# TASK STATEMENT
Retype the following data exactly as it appears, line for line.

^^^^

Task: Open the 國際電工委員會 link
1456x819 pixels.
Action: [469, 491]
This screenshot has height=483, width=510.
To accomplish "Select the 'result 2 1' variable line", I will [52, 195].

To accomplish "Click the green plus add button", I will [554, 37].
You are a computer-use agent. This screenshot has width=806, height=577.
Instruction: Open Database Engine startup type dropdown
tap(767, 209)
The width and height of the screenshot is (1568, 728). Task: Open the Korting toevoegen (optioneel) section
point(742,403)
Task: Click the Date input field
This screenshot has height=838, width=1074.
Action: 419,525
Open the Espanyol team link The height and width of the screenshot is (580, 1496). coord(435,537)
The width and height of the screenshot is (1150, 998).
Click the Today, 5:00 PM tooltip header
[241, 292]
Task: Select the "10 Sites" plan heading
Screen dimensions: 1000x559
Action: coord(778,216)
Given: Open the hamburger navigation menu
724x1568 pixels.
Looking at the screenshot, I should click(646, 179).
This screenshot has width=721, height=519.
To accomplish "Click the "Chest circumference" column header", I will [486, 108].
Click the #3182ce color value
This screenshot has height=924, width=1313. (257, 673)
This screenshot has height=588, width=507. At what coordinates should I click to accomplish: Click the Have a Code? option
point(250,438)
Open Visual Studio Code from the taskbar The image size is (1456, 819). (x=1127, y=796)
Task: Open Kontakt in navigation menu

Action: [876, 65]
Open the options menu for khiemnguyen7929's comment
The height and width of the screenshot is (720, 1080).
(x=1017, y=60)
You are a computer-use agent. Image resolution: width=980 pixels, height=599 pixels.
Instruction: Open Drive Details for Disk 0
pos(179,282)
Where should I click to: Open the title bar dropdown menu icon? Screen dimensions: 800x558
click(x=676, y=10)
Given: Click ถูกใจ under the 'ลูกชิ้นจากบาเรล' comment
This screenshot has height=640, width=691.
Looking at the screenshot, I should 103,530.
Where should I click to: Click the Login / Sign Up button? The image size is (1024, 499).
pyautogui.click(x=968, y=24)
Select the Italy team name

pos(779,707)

^^^^

# SOLVED PROBLEM
Task: Open the 國際電工委員會 link
1456x819 pixels.
Action: [469, 491]
This screenshot has height=483, width=510.
To accomplish "Select the 'result 2 1' variable line", I will [52, 195].

To accomplish "Click the green plus add button", I will [554, 37].
You are a computer-use agent. This screenshot has width=806, height=577.
Instruction: Open Database Engine startup type dropdown
tap(767, 209)
The width and height of the screenshot is (1568, 728). Task: Open the Korting toevoegen (optioneel) section
point(742,403)
Task: Click the Date input field
This screenshot has height=838, width=1074.
Action: 419,525
Open the Espanyol team link The height and width of the screenshot is (580, 1496). coord(435,537)
The width and height of the screenshot is (1150, 998).
Click the Today, 5:00 PM tooltip header
[241, 292]
Task: Select the "10 Sites" plan heading
Screen dimensions: 1000x559
Action: coord(778,216)
Given: Open the hamburger navigation menu
724x1568 pixels.
Looking at the screenshot, I should click(646, 179).
This screenshot has width=721, height=519.
To accomplish "Click the "Chest circumference" column header", I will [486, 108].
Click the #3182ce color value
This screenshot has height=924, width=1313. (257, 673)
This screenshot has height=588, width=507. At what coordinates should I click to accomplish: Click the Have a Code? option
point(250,438)
Open Visual Studio Code from the taskbar The image size is (1456, 819). (x=1127, y=796)
Task: Open Kontakt in navigation menu

Action: [876, 65]
Open the options menu for khiemnguyen7929's comment
The height and width of the screenshot is (720, 1080).
(x=1017, y=60)
You are a computer-use agent. Image resolution: width=980 pixels, height=599 pixels.
Instruction: Open Drive Details for Disk 0
pos(179,282)
Where should I click to: Open the title bar dropdown menu icon? Screen dimensions: 800x558
click(x=676, y=10)
Given: Click ถูกใจ under the 'ลูกชิ้นจากบาเรล' comment
This screenshot has height=640, width=691.
Looking at the screenshot, I should 103,530.
Where should I click to: Click the Login / Sign Up button? The image size is (1024, 499).
pyautogui.click(x=968, y=24)
Select the Italy team name

pos(779,707)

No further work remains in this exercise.